Number of threads to use.

Value

A data.frame of the binning assignments. Return value contains numOfClustersAB + 2 columns.

  • read_id : read identifier from fasta header

  • AB : read was assigned to this AB cluster index

  • AB.n : read to cluster AB.n distance

Author(s)

Anestis Gkanogiannis, [email protected]

References

https://github.com/gkanogiannis/metabinR

Examples

abundance_based_binning(
    system.file("extdata", "reads.metagenome.fasta.gz",package = "metabinR"),
    dryRun = TRUE, kMerSizeAB = 8
)

Composition based binning on metagenomic samples

Description

This function performs composition based binning on metagenomic samples, directly from FASTA or FASTQ files, by short kmer analysis (k<8). See doi:10.1186/s12859-016-1186-3 for more details.

Usage

composition_based_binning(
  ...,
  kMerSizeCB = 4,
  numOfClustersCB = 5,
  outputCB = "CB.cluster",
  keepQuality = FALSE,
  dryRun = FALSE,
  gzip = FALSE,
  numOfThreads = 1
)

Arguments

...

Input fasta/fastq files locations (uncompressed or gzip compressed).

kMerSizeCB

kmer length for Composition based Binning.

numOfClustersCB

Number of Clusters for Composition based Binning.

outputCB

Output Composition based Binning Clusters files location and prefix.

keepQuality

Keep fastq qualities on the output files. (will produce .fastq)

dryRun

Don't write any output files.

gzip

Gzip output files.

numOfThreads

Number of threads to use.

Value

A data.frame of the binning assignments. Return value contains numOfClustersCB + 2 columns.
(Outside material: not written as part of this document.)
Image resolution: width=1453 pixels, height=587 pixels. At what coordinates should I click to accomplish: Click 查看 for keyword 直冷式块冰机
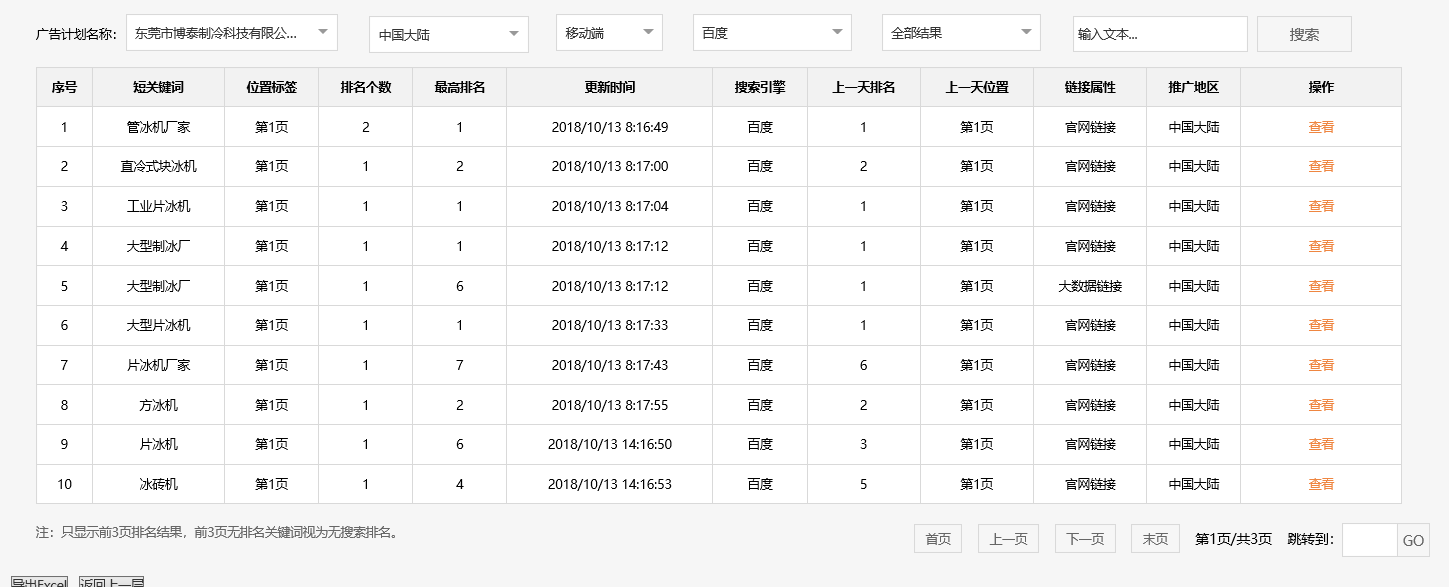coord(1320,166)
  • read_id : read identifier from fasta header

  • CB : read was assigned to this CB cluster index

  • CB.n : read to cluster CB.n distance

Author(s)

Anestis Gkanogiannis, [email protected]

References

https://github.com/gkanogiannis/metabinR

Examples

composition_based_binning(
    system.file("extdata", "reads.metagenome.fasta.gz",package = "metabinR"),
    dryRun = TRUE, kMerSizeCB = 2
)

Hierarchical (ABxCB) binning on metagenomic samples

Description

This function performs hierarchical binning on metagenomic samples, directly from FASTA or FASTQ files. First it analyzes sequences by long kmer analysis (k>8), as in abundance_based_binning. Then for each AB bin, it guesses the number of composition bins in it and performs composition based binning by short kmer analysis (k<8), as in composition_based_binning. See doi:10.1186/s12859-016-1186-3 for more details.

Usage

hierarchical_binning(
  ...,
  eMin = 1,
  eMax = 0,
  kMerSizeAB = 10,
  kMerSizeCB = 4,
  genomeSize = 3e+06,
  numOfClustersAB = 3,
  outputC = "ABxCB.cluster",
  keepQuality = FALSE,
  dryRun = FALSE,
  gzip = FALSE,
  numOfThreads = 1
)

Arguments

...

Input fasta/fastq files locations (uncompressed or gzip compressed).

eMin

Exclude kmers of less or equal count.

eMax

Exclude kmers of more or equal count.

kMerSizeAB

kmer length for Abundance based Binning.

kMerSizeCB

kmer length for Composition based Binning.

genomeSize

Average genome size of taxa in the metagenome data.

numOfClustersAB

Number of Clusters for Abundance based Binning.

outputC

Output Hierarchical Binning (ABxCB) Clusters files location and prefix.

keepQuality

Keep fastq qualities on the output files. (will produce .fastq)

dryRun

Don't write any output files.

gzip

Gzip output files.

numOfThreads

Number of threads to use.

Value

A data.frame of the binning assignments. Return value contains numOfClustersAB + 2 columns.

  • read_id : read identifier from fasta header

  • ABxCB : read was assigned to this ABxCB cluster index

  • ABxCB.n : read to cluster ABxCB.n distance

Author(s)

Anestis Gkanogiannis, [email protected]

References

https://github.com/gkanogiannis/metabinR

Examples

hierarchical_binning(
    system.file("extdata", "reads.metagenome.fasta.gz",package = "metabinR"),
    dryRun = TRUE, kMerSizeAB = 4, kMerSizeCB = 2
)